Canadian Press reports from Port-Au-Prince.
Jean also visited a Canadian-funded school run by nuns, where she drew names in a raffle for youngsters who will receive scholarships.
After surveying the area from a balcony, Jean wandered down and into the streets under a ring of UN blue-helmeted peacekeepers. She waded into the crowd as local performers danced, sang and played the drums for her while hundreds of onlookers cheered from their doorsteps and balconies, and followed her throughout the neighbourhood.
Surely the scene is approximately the same whenever the Prime Minister returns to Calgary, right?
Earlier in the Governor General’s trip she demurred at a request to comment on the political situation back home, but she has spoken candidly of the brutality her parents endured in Haiti, the signs of progress she sees there, and the significance of Barack Obama.

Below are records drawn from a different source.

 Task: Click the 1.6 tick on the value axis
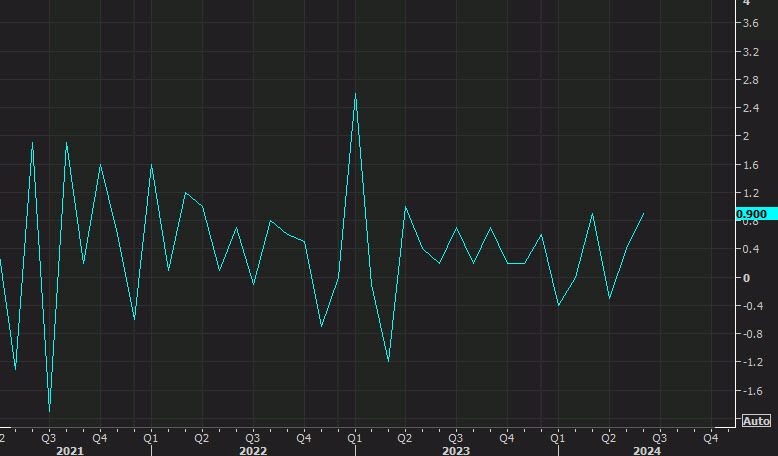point(746,164)
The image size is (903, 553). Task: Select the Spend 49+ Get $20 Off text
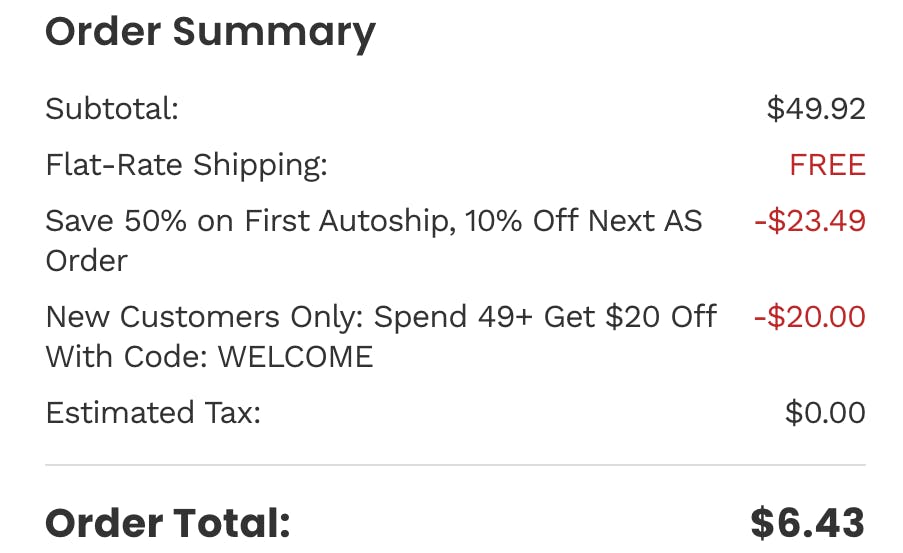(545, 316)
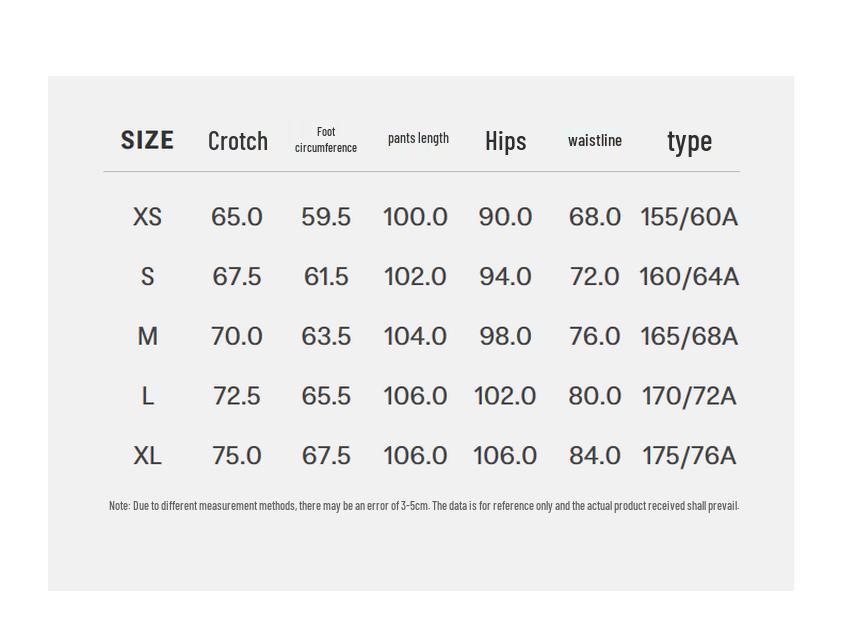
Task: Click the type column header
Action: [x=689, y=141]
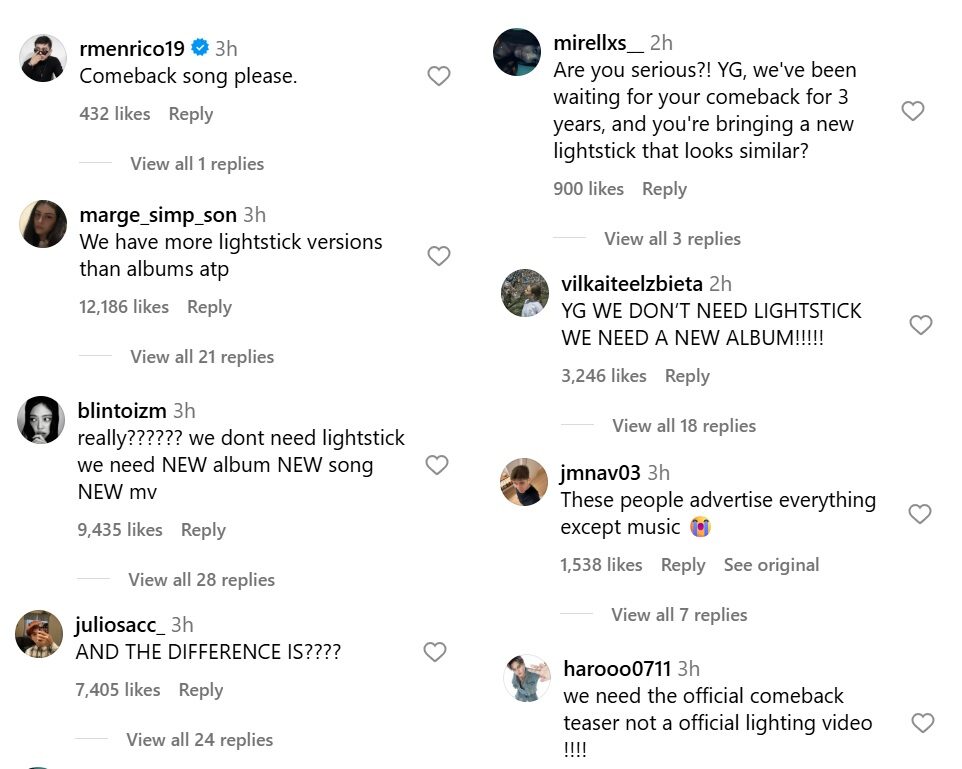962x769 pixels.
Task: Open blintoizm's avatar thumbnail
Action: click(41, 420)
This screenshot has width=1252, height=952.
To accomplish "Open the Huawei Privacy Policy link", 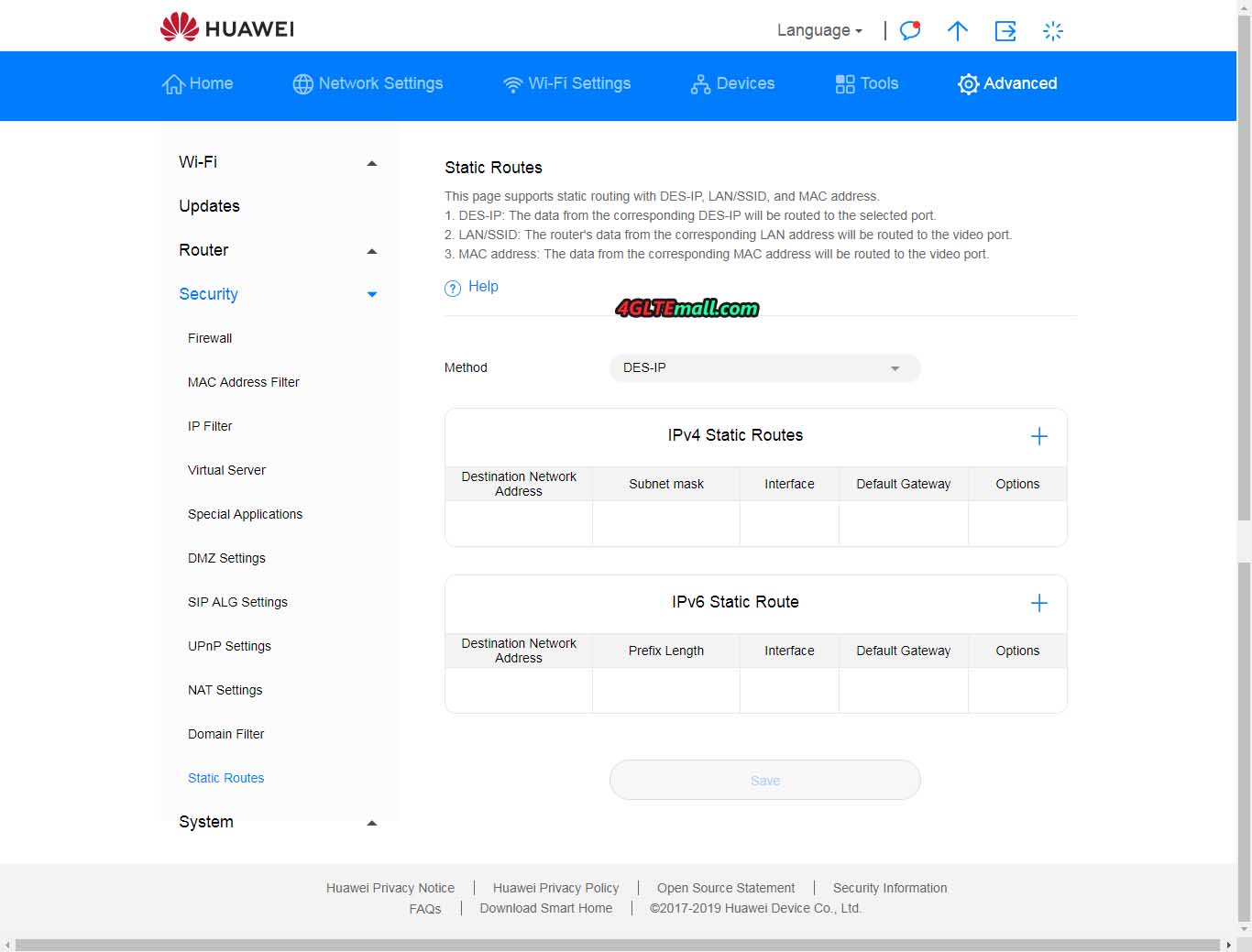I will (x=555, y=888).
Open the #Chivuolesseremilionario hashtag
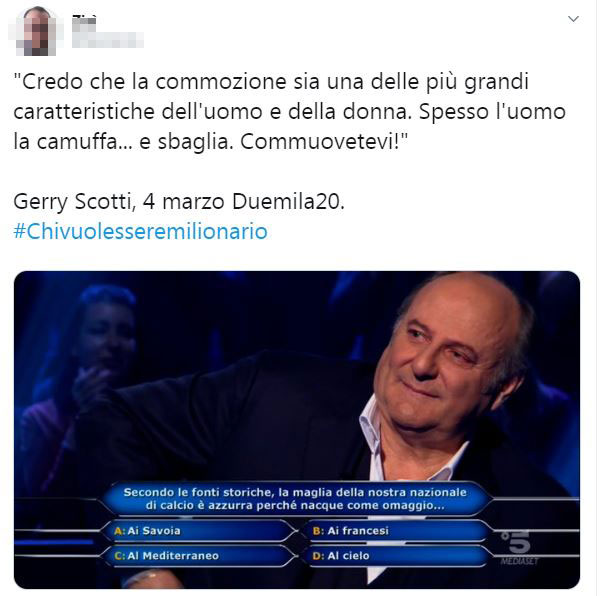Image resolution: width=603 pixels, height=596 pixels. tap(140, 231)
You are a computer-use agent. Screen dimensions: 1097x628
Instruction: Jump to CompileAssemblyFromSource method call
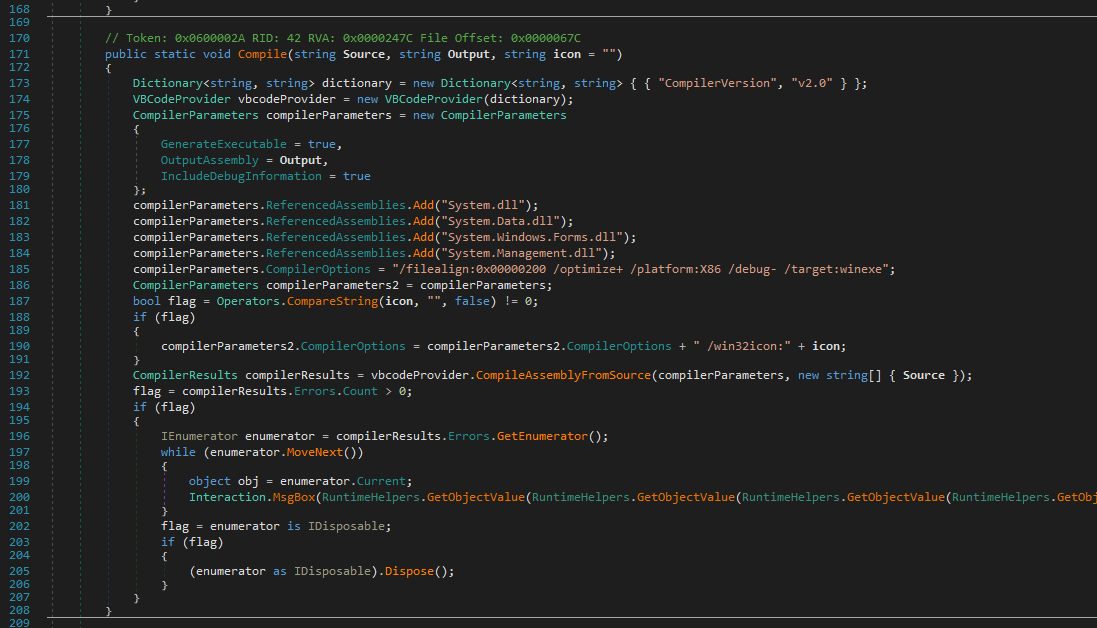point(562,375)
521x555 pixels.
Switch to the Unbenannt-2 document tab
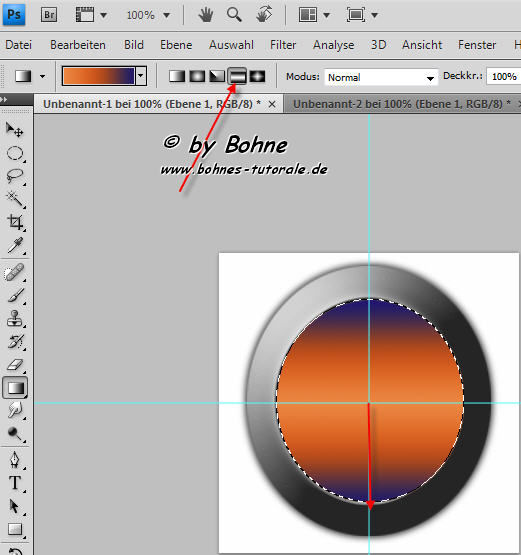click(402, 104)
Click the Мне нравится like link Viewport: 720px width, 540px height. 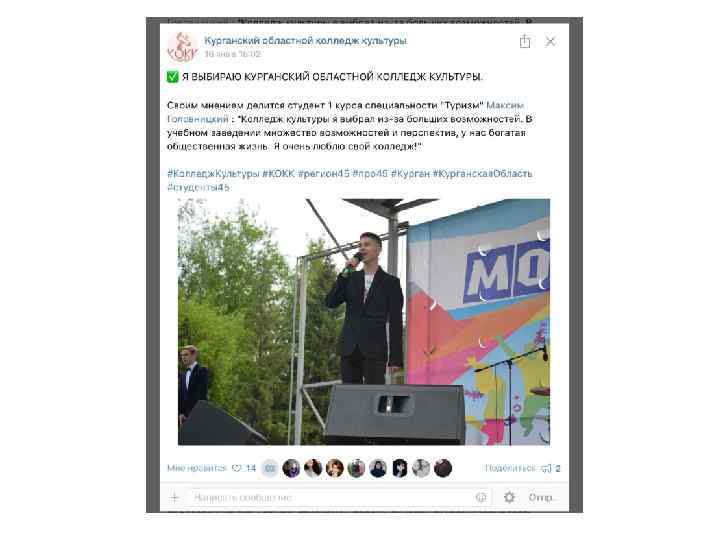pyautogui.click(x=197, y=468)
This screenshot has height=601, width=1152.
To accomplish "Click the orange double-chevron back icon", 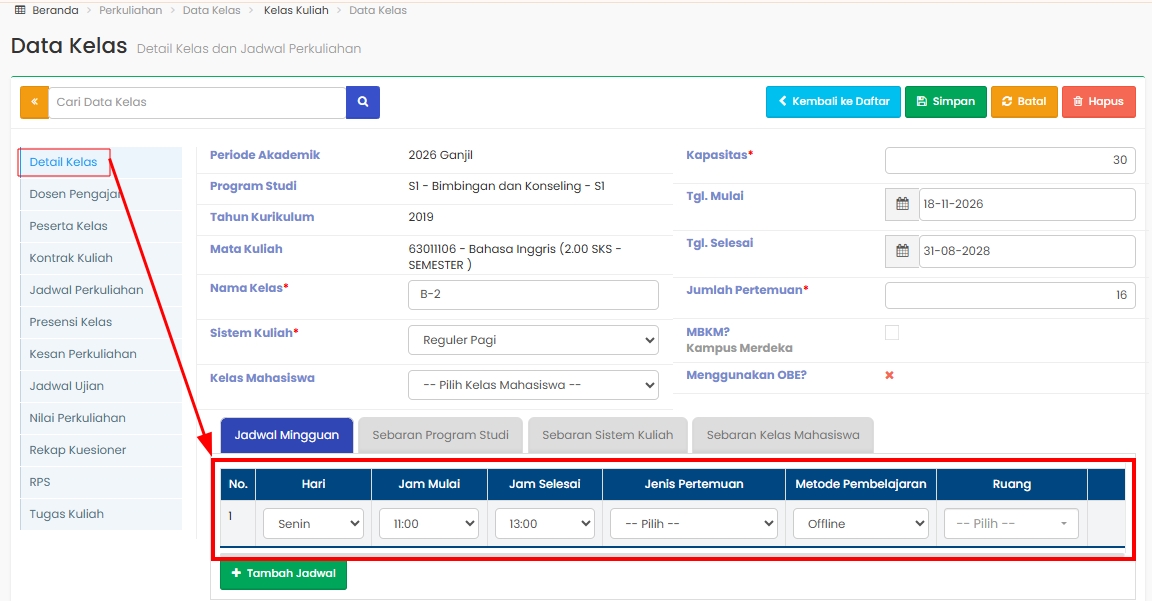I will point(34,102).
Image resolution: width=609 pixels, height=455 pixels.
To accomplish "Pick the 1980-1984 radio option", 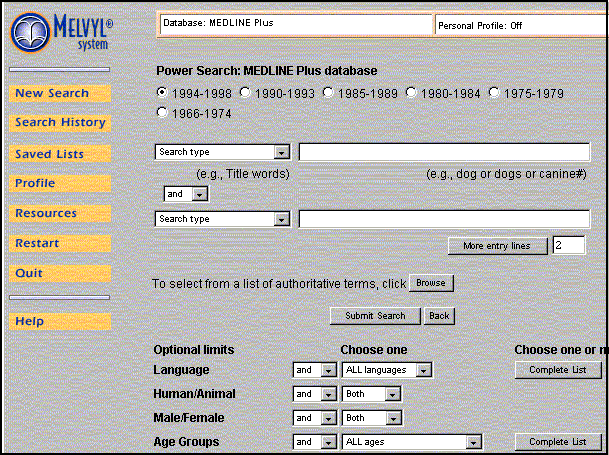I will pos(411,93).
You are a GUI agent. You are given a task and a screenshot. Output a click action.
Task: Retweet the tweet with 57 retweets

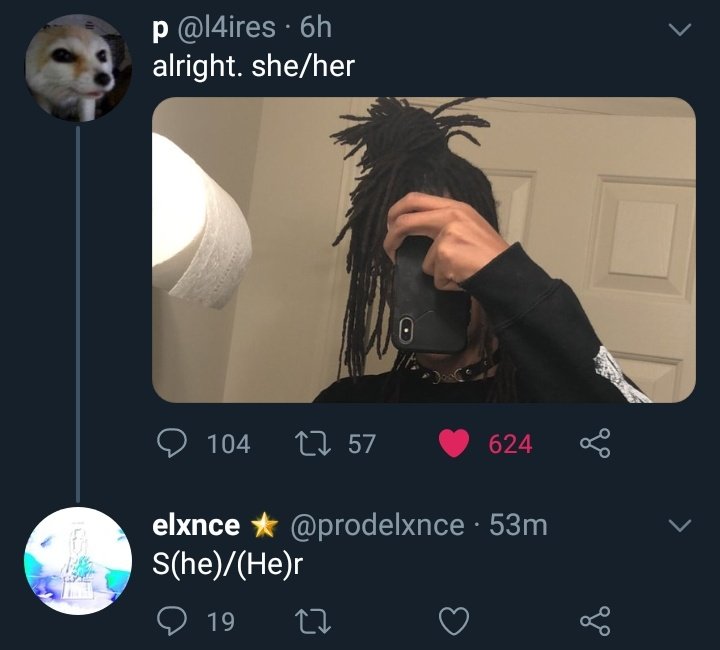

“It’s a crucial step in history – not only for the United States – to have an African-American in the White House. It was made possible because a majority of Americans wanted to really write this new chapter in their history. In doing so, I think they’re doing something crucial not only for them but for humanity as a whole…
“You can’t help but recall that this country that will see an African-American enter the White House, whose citizens decided to send an African-American to the White House, was a country built from segregation. We realize the degree to which this is a major step – not just for the United States, not just for blacks throughout the world, but for all of humanity. We will all remember forever, I believe, where we were and what we were doing on that (election night of) Nov. 4, 2008.”
Jean is hosting 125 young people at Rideau Hall on Tuesday to watch and discuss Obama’s inauguration.